Was sagen die Hausener Bürger? Thomas Weber, einer der Sprecher der Bimo, sagte, man müsse differenzieren. Die Bimo sei nicht gegen das Projekt an sich, jedoch gegen den Standort Mosellaplatz. „Wir wollen den Mosellaplatz erhalten“, betonte er. Es gebe gute Gründe dafür, wie bei den mehr als 2500 Einwendungen formuliert worden sei.
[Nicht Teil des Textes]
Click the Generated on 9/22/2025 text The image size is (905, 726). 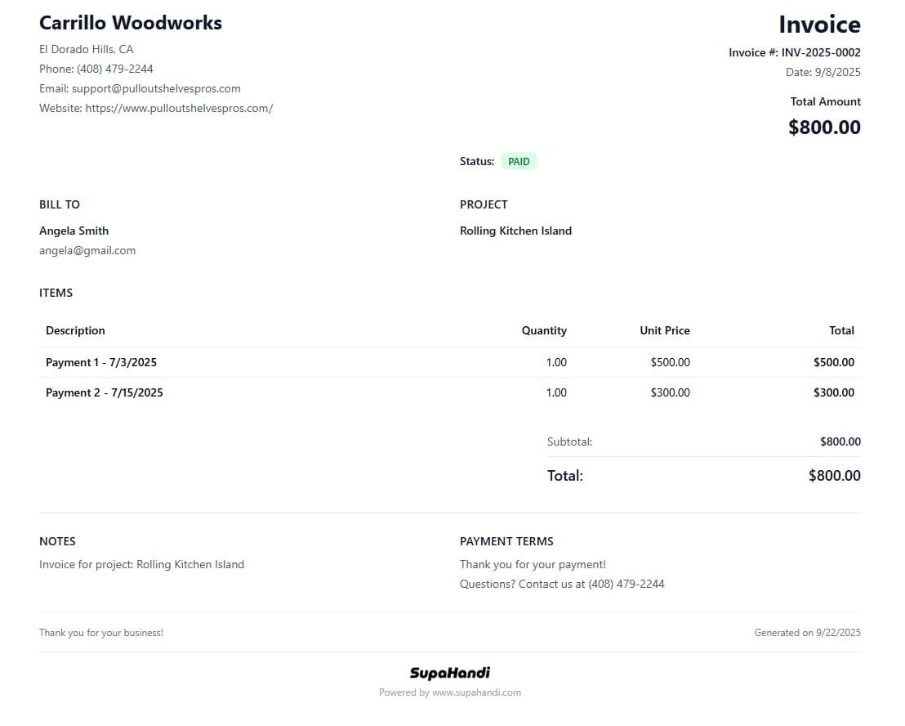(807, 633)
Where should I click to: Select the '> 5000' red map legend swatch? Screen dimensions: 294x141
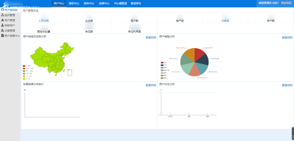[x=24, y=66]
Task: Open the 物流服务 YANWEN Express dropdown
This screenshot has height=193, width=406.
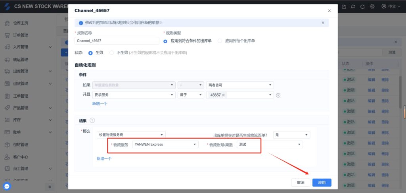Action: tap(165, 145)
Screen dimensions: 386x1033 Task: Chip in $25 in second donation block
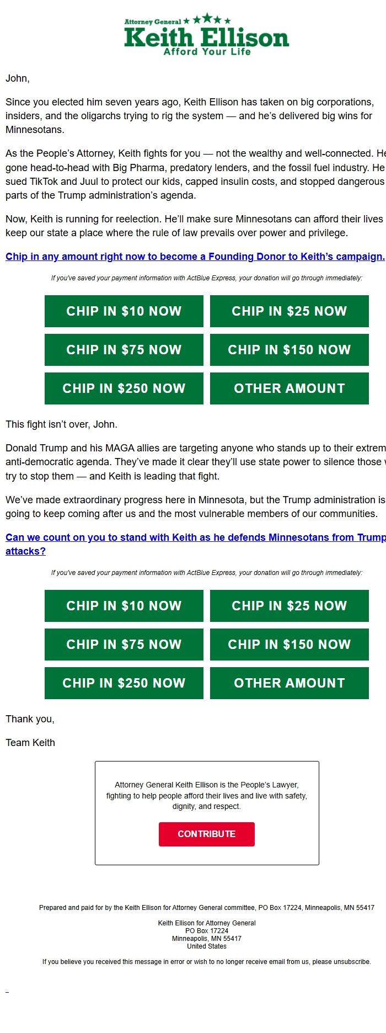click(x=289, y=606)
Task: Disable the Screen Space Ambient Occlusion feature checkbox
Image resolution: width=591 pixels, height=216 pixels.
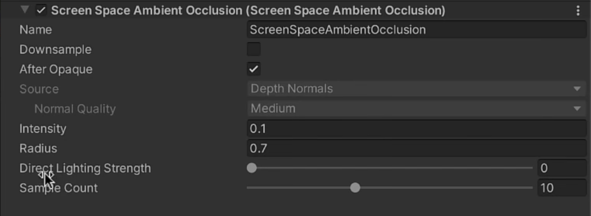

Er sei enttäuscht von Stadtrat und Ortsbeirat, die nicht den direkten Kontakt mit der Bimo suchten – anders als im Übrigen die Caritas, mit der man sich ausgiebig ausgetauscht habe. „Aber keiner geht sonst auf die Fakten ein.“ So seien im Bereich des Mosellaplatzes drei Tiere festgestellt worden, die auf der Roten Liste stünden und vom Aussterben bedroht sind: Die Fledermaus Graues Langohr und der Gartenschläfer würden dazu gehören. Demgegenüber sagte Naturschützer Jürgen Drefs – seine Schwester ist beim Nabu beschäftigt –, dass die Bimo eine falsche Information verbreite. Der Nabu habe mitnichten bestätigt, dass das Graue Langohr am Mosellaplatz siedele, es sei lediglich denkbar, dass die Fläche als Jagdhabitat genutzt werde – dies sei aber nicht bestätigt, anders, als es die Bimo in der Öffentlichkeit dargestellt habe.
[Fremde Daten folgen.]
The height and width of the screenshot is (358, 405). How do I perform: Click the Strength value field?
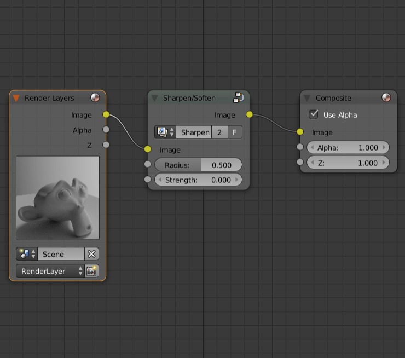coord(198,180)
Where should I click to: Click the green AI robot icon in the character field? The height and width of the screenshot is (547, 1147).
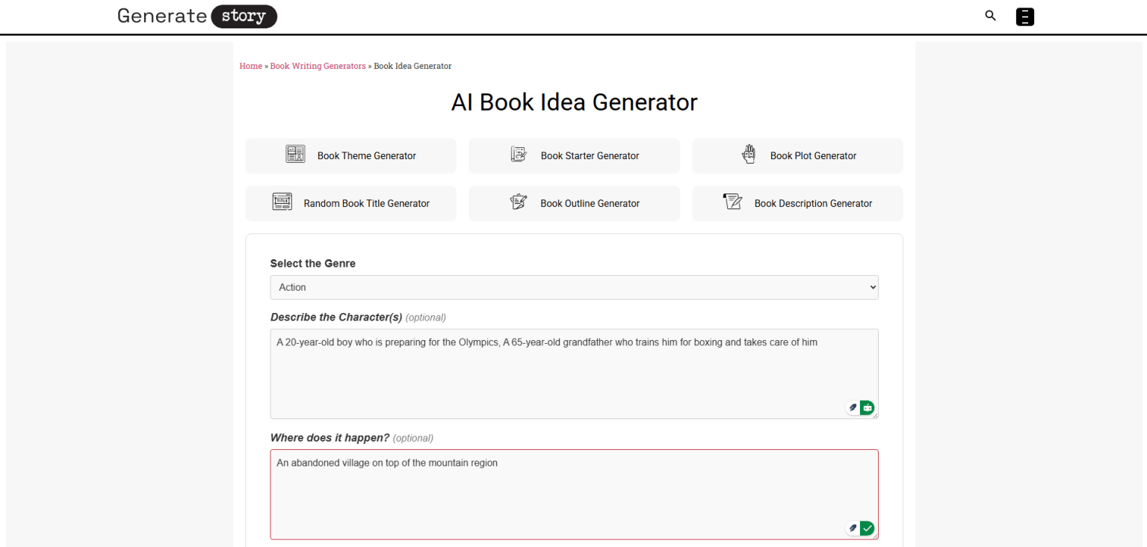(867, 407)
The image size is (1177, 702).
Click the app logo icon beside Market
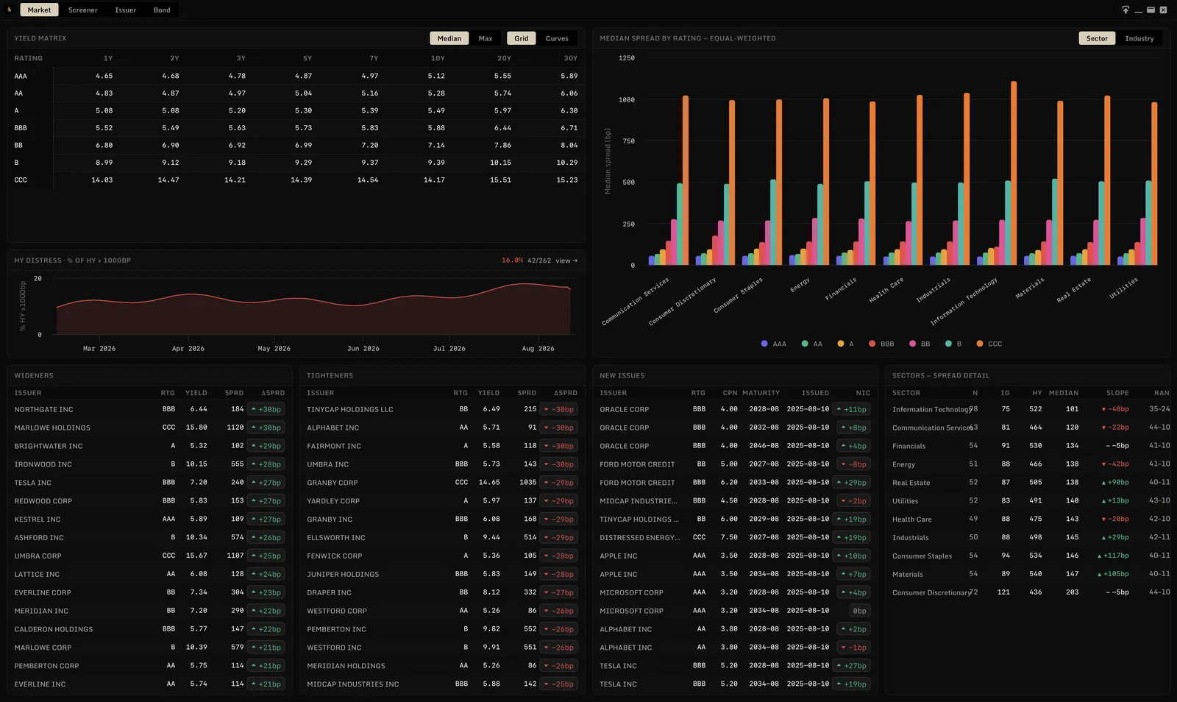(x=9, y=10)
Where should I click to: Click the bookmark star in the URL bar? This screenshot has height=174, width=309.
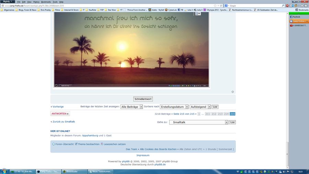[x=215, y=6]
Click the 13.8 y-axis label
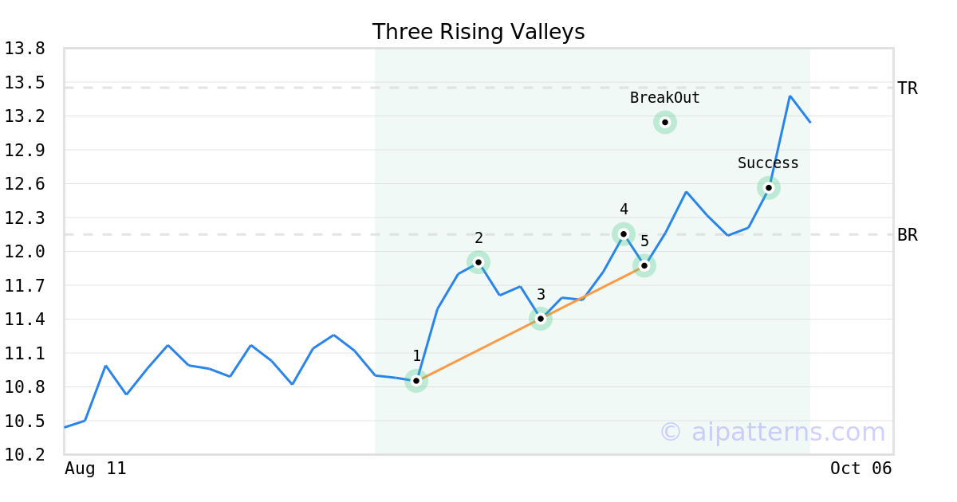 (25, 49)

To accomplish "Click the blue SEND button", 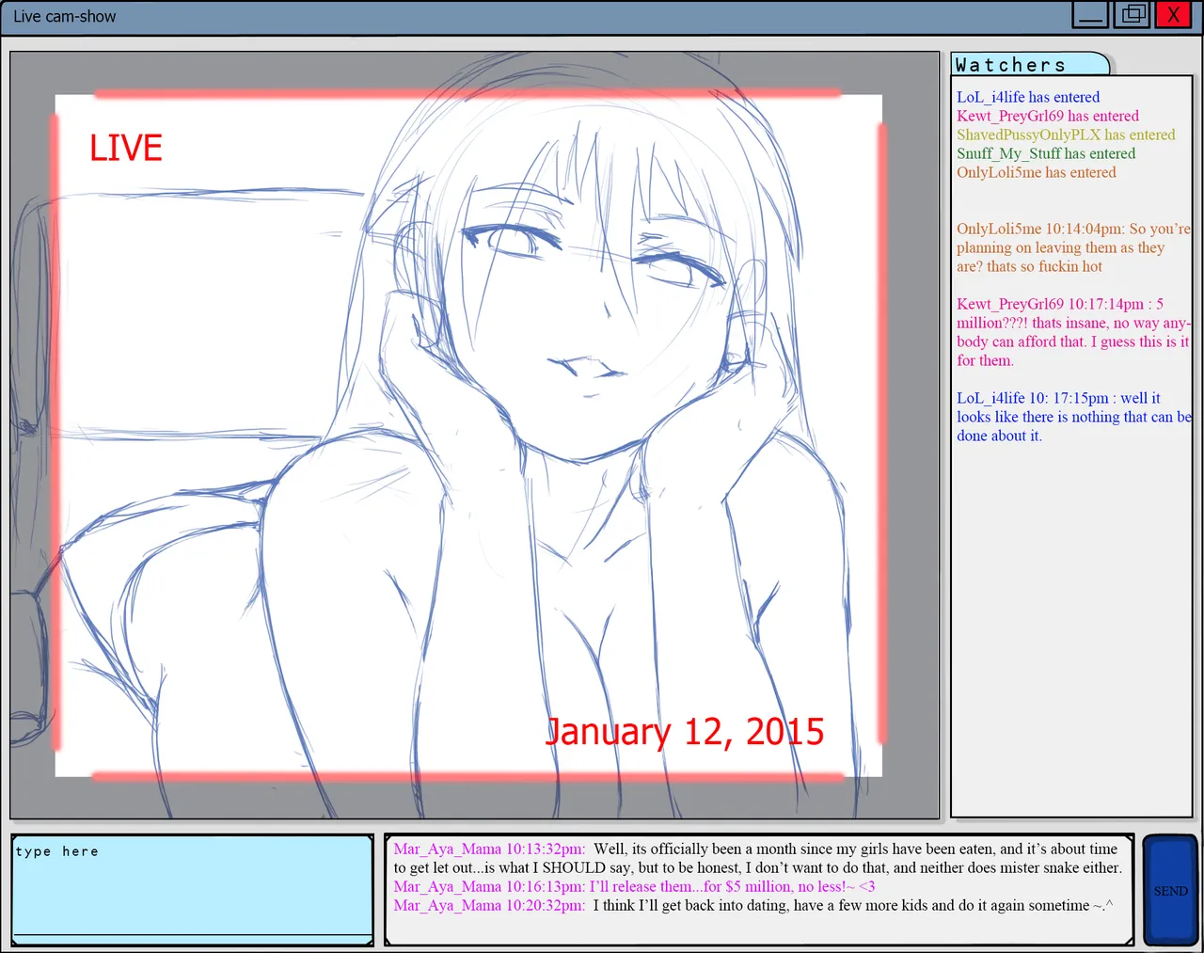I will click(x=1170, y=890).
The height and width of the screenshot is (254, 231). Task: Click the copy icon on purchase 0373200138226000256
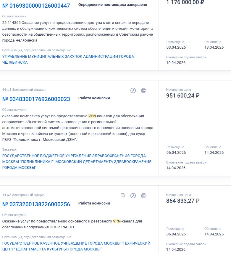[123, 195]
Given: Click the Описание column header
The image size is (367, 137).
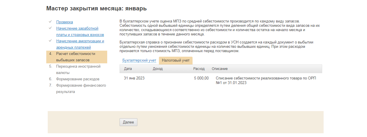Looking at the screenshot, I should [220, 69].
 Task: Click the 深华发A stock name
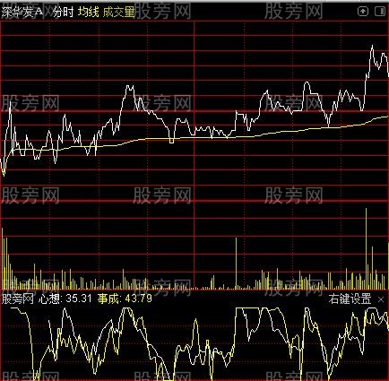22,12
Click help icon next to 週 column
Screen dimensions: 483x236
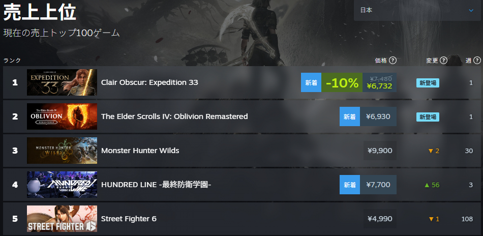point(477,61)
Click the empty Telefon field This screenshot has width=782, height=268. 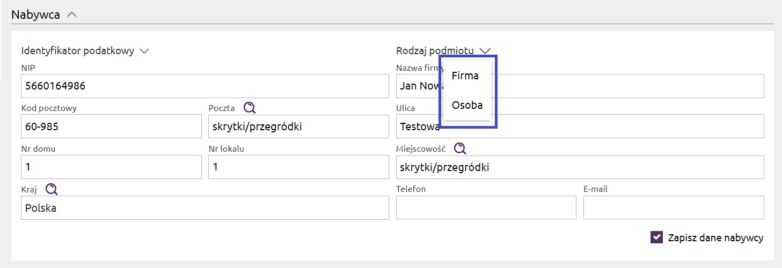coord(486,207)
Stadtchef Meid hatte die Einwendungen näher unter die Lupe nehmen lassen. „Ich muss da einiges richtigstellen, das wird ein anderes Bild ergeben“, äußerte sich Meid. Es handele sich in der Tat um 2685 Einwendungen von Kritikern, allerdings würden sich nur 121 inhaltlich unterscheiden. Die anderen seien alle wortgleich. „Man könnte sagen, das sind Kopien.“ Es drehe sich lediglich um 77 Absender, darunter seien Minderjährige. Im Schnitt hätte ein Absender 35 Stellungnahmen an die Verwaltung abgesandt. Weiter lasse sich recherchieren, dass die 2685 Einwendungen aus 45 Haushalten stammen würden, davon etwa ein Viertel nicht aus Hausen selbst. „Es wird ein falscher Eindruck erzeugt, das zu sagen war mir wichtig“. Und fasste aus seiner Sicht zusammen: „Der Mosellaplatz war nie ein Biotop von herausragender Bedeutung.“ Von höchster Bedeutung für die Stadt und für Hausen sei allerdings dieses Altenprojekt.

Das ist der umstrittene Standort in Hausen: der Mosellaplatz.